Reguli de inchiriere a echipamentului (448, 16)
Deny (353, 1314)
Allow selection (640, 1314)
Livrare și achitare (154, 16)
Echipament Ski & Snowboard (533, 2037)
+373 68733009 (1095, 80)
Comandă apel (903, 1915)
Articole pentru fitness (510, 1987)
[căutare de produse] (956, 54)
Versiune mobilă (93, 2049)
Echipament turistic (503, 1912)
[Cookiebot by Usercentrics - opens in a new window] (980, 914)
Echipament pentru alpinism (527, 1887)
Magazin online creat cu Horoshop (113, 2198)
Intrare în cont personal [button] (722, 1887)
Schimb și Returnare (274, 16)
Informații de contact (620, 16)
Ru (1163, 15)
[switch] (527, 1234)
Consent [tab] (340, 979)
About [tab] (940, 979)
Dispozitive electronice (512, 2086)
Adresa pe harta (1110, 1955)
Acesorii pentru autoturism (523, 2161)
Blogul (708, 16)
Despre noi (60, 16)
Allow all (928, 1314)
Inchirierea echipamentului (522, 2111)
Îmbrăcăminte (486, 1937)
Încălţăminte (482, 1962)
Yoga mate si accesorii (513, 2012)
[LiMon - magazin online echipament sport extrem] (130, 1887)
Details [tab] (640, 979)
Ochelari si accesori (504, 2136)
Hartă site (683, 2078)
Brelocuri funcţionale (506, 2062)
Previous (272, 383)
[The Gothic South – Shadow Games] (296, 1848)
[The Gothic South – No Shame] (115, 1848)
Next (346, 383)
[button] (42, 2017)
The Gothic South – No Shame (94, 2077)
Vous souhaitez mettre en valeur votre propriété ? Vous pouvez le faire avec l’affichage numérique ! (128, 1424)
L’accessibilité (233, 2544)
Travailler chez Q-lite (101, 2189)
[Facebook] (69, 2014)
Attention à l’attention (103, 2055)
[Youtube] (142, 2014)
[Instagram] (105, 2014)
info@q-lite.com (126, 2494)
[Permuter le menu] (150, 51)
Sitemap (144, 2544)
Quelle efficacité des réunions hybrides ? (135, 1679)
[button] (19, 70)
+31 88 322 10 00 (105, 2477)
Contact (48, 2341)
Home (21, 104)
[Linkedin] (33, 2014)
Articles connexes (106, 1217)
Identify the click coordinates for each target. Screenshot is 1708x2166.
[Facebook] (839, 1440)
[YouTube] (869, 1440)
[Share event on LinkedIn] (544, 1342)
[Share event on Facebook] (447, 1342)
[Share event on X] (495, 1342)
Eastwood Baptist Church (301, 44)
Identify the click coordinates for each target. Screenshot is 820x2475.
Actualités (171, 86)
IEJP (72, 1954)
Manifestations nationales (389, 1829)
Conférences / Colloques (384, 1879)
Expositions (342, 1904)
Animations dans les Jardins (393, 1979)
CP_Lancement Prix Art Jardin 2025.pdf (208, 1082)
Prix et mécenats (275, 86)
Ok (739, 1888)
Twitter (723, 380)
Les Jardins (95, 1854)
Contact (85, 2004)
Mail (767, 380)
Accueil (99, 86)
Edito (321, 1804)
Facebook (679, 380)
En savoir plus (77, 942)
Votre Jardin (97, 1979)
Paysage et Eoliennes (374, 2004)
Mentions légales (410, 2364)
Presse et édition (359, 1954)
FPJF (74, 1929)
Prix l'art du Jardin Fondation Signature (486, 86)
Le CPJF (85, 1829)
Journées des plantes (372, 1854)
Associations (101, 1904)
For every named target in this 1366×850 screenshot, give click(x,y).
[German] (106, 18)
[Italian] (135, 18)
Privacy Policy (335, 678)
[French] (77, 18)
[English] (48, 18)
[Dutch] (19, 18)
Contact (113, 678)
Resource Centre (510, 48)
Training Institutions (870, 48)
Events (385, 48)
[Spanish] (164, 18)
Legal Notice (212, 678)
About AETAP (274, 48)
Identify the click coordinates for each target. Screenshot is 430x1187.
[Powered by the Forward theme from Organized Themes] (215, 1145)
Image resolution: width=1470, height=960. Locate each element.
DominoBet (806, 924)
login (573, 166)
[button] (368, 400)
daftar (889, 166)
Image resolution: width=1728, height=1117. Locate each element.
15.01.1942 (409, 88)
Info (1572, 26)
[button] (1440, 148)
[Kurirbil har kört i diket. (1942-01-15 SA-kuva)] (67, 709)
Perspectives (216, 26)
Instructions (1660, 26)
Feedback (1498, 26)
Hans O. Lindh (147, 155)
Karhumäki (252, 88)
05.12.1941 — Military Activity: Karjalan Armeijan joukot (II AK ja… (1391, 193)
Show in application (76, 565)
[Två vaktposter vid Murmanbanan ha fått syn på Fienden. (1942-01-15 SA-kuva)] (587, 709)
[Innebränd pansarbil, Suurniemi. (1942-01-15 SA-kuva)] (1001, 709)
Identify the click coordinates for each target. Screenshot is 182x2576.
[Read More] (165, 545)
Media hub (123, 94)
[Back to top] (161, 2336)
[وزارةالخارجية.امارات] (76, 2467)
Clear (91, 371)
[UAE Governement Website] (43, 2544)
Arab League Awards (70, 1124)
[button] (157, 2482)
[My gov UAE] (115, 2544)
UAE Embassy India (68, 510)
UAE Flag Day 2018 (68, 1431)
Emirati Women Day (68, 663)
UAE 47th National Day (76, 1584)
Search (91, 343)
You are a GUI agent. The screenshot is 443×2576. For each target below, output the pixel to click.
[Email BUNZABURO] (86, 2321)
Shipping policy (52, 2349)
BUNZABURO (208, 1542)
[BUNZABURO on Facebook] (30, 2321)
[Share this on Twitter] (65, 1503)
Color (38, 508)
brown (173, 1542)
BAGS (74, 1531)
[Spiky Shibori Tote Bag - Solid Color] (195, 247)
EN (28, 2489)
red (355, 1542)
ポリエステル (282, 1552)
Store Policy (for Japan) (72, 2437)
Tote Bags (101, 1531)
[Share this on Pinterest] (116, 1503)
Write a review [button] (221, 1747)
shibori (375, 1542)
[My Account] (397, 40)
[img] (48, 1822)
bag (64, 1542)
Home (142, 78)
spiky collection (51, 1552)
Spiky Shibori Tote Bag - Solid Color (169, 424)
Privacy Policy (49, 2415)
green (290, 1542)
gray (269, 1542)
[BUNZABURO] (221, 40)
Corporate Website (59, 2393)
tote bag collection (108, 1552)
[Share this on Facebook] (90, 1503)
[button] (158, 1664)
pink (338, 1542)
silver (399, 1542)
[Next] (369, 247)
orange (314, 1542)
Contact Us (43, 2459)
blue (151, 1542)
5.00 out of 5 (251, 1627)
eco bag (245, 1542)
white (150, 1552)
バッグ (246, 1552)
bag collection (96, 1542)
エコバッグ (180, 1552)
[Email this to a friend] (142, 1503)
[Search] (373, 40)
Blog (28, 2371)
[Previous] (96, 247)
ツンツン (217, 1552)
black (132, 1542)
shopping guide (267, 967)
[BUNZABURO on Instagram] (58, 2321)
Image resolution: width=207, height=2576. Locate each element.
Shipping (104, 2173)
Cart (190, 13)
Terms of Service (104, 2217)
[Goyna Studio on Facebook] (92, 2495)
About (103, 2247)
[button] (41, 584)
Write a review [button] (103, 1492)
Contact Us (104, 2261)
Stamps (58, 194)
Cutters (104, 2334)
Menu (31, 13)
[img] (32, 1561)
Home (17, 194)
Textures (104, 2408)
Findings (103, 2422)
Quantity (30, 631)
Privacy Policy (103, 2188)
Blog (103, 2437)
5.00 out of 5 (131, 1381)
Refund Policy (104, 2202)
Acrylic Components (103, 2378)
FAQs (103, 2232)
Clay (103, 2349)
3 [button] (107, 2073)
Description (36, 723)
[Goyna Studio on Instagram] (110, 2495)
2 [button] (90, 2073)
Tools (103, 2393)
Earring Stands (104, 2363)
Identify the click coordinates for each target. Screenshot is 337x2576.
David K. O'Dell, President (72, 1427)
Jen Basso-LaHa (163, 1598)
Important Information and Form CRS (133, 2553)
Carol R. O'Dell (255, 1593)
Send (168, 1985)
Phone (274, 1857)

• • •

Activity:
Could you return exactly the stretch of the data above that starts at the line with "Attention à l’attention (103, 2055)" and ends at the line with "[Linkedin] (33, 2014)", both lines included?

Final answer:
Attention à l’attention (103, 2055)
[Youtube] (142, 2014)
[Instagram] (105, 2014)
info@q-lite.com (126, 2494)
[Permuter le menu] (150, 51)
Sitemap (144, 2544)
Quelle efficacité des réunions hybrides ? (135, 1679)
[button] (19, 70)
+31 88 322 10 00 (105, 2477)
Contact (48, 2341)
Home (21, 104)
[Linkedin] (33, 2014)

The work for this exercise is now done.